Continuing my skulls project from October, I set aside time during Thanksgiving and Christmas to produce artwork. Since I graduated from college in 1996, I’ve always regretted not taking printmaking classes. I purchased materials to do it myself several years ago, only to have them collect dust in my basement storage room.
The calavera project felt like it would transition nicely from digital (vector drawings from Figma) to analog. I’ve been a long time admirer of José Guadalupe Posada’s calavera woodcuts, and felt like an appropriate medium to continue my project.
One late evening over the Thanksgiving break, I decided to go to work, and carved up and old block of linoleum with the “No es una pipa” calavera. The linoleum had been sitting in my basement for years and was a bit brittle, and probably not the easiest thing to carve, but I made a print and felt the satisfaction that comes with making stuff with my hands again.

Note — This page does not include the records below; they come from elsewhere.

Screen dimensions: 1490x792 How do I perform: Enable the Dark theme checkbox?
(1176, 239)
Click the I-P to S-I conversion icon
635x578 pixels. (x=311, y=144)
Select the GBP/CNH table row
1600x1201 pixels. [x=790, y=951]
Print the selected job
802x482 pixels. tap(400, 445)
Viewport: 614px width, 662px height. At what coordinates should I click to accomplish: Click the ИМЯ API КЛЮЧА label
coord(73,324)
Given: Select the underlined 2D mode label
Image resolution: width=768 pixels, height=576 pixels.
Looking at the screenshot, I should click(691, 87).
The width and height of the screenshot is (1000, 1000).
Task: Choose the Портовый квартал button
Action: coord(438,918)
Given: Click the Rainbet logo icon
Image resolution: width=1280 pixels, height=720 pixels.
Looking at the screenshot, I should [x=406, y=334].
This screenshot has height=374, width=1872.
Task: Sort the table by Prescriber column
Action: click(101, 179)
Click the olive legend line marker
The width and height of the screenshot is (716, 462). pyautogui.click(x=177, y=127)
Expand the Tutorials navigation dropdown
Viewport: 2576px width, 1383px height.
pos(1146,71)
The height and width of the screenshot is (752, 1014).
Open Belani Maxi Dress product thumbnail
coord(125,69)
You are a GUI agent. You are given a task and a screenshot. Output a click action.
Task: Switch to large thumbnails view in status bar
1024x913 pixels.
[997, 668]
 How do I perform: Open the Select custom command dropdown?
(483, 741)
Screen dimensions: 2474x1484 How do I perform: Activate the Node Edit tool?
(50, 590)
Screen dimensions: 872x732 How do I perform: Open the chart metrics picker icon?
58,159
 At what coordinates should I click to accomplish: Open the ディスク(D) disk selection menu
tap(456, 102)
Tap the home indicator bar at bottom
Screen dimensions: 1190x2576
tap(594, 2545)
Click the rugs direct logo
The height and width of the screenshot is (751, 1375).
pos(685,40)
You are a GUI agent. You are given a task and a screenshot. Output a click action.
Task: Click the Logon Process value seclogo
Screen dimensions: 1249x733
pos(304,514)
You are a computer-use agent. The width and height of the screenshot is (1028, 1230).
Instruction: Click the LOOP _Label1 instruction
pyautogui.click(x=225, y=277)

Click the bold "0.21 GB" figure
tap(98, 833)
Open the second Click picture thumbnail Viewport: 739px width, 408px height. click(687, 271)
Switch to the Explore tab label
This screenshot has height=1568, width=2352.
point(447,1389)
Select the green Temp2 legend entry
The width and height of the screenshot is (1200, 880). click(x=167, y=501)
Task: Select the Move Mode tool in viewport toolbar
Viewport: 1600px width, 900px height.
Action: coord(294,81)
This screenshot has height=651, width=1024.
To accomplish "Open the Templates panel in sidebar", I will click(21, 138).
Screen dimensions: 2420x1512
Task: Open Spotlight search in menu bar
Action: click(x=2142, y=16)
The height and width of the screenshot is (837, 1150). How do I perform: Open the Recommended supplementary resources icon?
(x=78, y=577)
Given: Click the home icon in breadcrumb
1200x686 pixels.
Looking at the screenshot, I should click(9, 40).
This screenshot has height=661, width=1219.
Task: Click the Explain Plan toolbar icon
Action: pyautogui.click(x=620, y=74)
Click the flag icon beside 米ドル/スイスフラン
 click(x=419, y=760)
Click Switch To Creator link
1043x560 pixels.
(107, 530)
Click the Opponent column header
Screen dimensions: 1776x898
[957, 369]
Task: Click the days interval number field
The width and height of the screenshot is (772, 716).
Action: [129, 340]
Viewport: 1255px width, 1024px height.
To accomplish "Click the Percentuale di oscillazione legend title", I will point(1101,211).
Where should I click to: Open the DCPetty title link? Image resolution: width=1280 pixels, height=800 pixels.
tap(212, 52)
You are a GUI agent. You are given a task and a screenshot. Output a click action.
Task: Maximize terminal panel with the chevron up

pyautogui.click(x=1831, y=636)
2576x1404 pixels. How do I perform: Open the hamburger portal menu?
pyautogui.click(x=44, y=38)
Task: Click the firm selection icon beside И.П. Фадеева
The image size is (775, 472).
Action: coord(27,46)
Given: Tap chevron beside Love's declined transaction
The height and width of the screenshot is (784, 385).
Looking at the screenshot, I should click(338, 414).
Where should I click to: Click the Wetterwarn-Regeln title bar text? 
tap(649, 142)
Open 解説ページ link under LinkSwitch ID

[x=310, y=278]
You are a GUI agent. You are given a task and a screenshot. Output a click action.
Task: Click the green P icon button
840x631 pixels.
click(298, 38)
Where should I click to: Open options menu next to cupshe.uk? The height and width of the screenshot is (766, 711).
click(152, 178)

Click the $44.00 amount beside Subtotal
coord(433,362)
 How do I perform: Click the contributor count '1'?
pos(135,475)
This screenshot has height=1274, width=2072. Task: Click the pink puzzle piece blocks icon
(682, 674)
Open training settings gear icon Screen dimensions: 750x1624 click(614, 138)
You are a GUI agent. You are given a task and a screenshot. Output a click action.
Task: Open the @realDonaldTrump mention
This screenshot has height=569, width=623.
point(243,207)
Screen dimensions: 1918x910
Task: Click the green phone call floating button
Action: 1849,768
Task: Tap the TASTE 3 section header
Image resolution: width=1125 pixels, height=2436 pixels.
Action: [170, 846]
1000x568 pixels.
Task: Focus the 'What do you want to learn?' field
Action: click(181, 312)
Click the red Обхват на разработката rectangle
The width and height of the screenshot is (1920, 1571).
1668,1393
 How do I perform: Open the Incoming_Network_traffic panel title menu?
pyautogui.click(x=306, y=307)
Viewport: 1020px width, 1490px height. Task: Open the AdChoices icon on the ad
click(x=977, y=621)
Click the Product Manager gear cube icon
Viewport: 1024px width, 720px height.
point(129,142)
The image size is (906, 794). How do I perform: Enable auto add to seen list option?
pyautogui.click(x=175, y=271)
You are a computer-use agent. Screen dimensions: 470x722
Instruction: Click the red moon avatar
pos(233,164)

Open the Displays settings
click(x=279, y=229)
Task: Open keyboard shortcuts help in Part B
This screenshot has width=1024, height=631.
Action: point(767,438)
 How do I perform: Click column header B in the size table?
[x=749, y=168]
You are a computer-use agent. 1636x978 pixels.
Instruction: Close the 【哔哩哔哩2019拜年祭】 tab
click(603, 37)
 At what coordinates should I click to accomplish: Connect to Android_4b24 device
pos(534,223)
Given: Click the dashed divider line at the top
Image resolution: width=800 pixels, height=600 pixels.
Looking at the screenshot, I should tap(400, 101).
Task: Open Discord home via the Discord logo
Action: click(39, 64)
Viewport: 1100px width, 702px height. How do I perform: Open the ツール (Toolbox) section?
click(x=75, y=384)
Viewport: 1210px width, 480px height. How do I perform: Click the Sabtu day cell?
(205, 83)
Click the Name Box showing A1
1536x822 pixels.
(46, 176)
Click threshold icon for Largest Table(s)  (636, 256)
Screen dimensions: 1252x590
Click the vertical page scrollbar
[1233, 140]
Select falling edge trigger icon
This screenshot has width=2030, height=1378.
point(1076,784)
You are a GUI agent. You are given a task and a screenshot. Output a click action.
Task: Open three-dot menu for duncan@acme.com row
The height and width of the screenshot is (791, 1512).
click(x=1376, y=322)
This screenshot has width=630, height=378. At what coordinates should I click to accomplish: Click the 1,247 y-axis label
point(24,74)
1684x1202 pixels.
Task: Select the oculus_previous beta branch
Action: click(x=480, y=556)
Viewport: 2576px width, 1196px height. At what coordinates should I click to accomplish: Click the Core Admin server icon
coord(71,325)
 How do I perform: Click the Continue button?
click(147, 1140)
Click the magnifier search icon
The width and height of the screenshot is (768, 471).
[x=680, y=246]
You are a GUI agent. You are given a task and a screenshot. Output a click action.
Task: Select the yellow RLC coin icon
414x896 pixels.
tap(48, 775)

This project for me has been symbolic in many ways–closing out the year and letting old things die, and looking forward to renewal. In pre-Columbian culture, images of skulls and skeletons didn’t just represent death, they also represented a rebirth into the next stage of life–which is what I’m looking forward to in a small way starting in the year 2019.
The project has been fun so far, and I’m hoping to build up a good collection of 20-30 (who knows, maybe even more?) and publish a little book or have an art show sometime next year.